広報しまんとコラム 「人が人らしく」  平成19年9月号 

★人権さまざま★29
   他人の子を育てたことがありました。妻の縁に繋がる子で、パパは東京で公務員、ママはまだ二十代の若さでなくなり、生後間もなく田舎の高齢の祖父母に預けられた子供でした。

 出会ったのは妻の実家に出向いたときで、色白で目玉のクリクリとしたあどけなさが、四歳というのに二歳半ていどにみえました。半日一緒に遊んだ後、私たちが帰るというとついて行くといいます。「お父さんお母さんと呼ぶなら連れて行ってもいい」といささか残酷な要求をしたところ、ためらうようすもなくすぐにそう呼びかけてきました。ごまかすわけにもいかず、そのままわが家に来て一年近くを共に暮らしました。

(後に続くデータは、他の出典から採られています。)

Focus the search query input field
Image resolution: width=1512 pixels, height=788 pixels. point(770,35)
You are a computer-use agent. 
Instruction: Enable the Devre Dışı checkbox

 体格体力は幼さそのものでしたが、仮名の読み書き、漢字さえ幾つか知っていました。祖父と家の中で遊び新聞などで覚えたようです。そんな学力?があるのに、〈高い高い〉してやると顔面蒼白になって私を慌てさせました。私の役目は海や山でいっぱい遊ばせることでした。

 気になったのは寝小便で、毎晩でした。一晩に二度もやってしまうことも多く妻を手こずらせました。何よりたいへんだったのはヨダレです。起きてる間、前半分がベチョー…と濡れていて抱く気にならないほどです。 夫婦で考えついたのは「母の味」を知らないからではないかということでした。解決方法はたった一つ、「お乳」を飲ませることでした。その日から照れくさがる母子に私も協力して、乳房を含ませながら三人で添い寝する実験を試みました。なんと僅か一週間でヨダレだけはきちんと止まったのでした。

 その後、声のトーンまで変わりました。恐くなかったものが恐くなり、すっかり赤ちゃん返りを始めましたが、「赤ちゃん」に戻らなければ大人の階段を上がれなかったのではと今も確信めいた思いがあります。

 男の子の無かった私共はその子に跡取りまで夢想しました。 一年生になれば剣道もやらせようとまで話していましたが、春まだ浅い季節、東京のパパが訪れ、一言二言ことばをかわすと、いかにもあっけなくバイバイと手を振って帰っていきました。 今は…、東京で働いています。